Specifically, the intercooler branch 18 has two opposite ends, and the two ends of the intercooler branch 18 are respectively connected to the parts of the battery pack circuit 11 located on both sides of the battery pack 12, so that the intercooler branch 18 is connected in parallel with the battery pack 12. The vehicle also includes a supercharging branch, in which a turbocharger 22 and a water-cooled intercooler 19 are arranged. The external intake air first enters the turbocharger 22, so that the turbocharger 22 supercharges the intake air, so that the gas output by the turbocharger 22 is a high-temperature and high-pressure gas, and the high-temperature and high-pressure gas is further introduced into the water-cooled intercooler 19 to dissipate heat through antifreeze, and the heat-dissipated gas is further introduced into the range extender for fuel combustion.
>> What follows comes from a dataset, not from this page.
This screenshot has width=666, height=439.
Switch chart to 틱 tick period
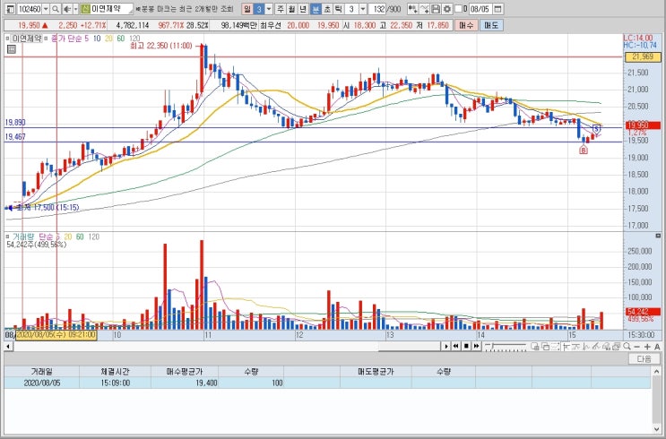click(x=338, y=9)

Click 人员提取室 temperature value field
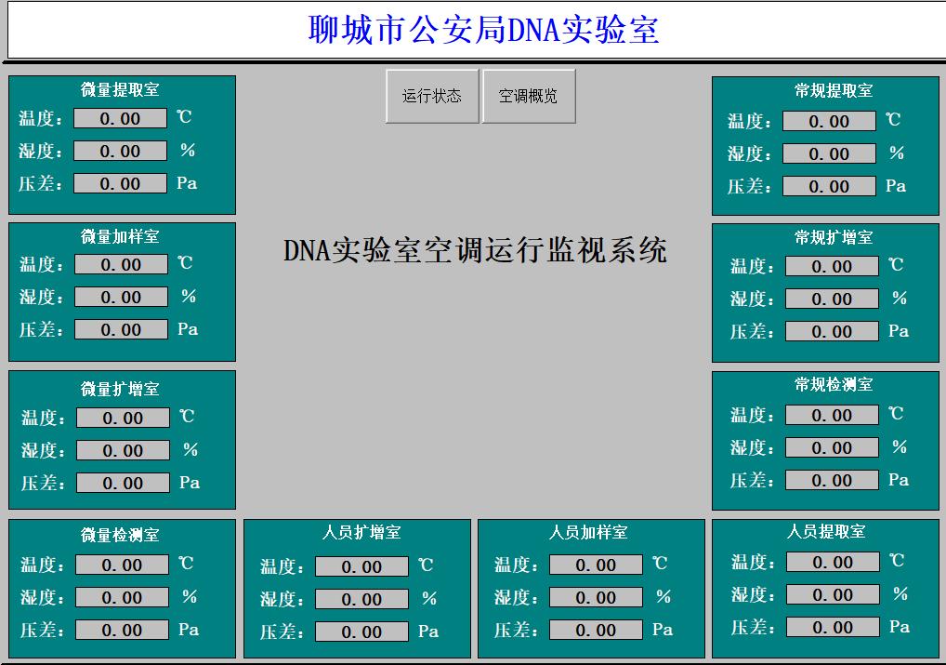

It should be understood that the vehicle at this time is an extended-range vehicle, and the range extender includes an engine, and the gas after cooling is introduced into the engine for fuel combustion in the engine.

More specifically, the water-cooled intercooler 19 includes a third flow guide structure 191 and a fourth flow guide structure 192. The flow channel of the third flow guide structure 191 constitutes a part of the flow channel in the intercooler branch 18, and the flow channel of the fourth flow guide structure 192 constitutes a part of the flow channel in the extended-range branch 21. At this time, the antifreeze liquid with a lower temperature introduced into the third flow guide structure 191 will exchange heat with the high-temperature gas with a higher temperature in the fourth flow guide structure 192, thereby achieving heat dissipation of the high-temperature gas.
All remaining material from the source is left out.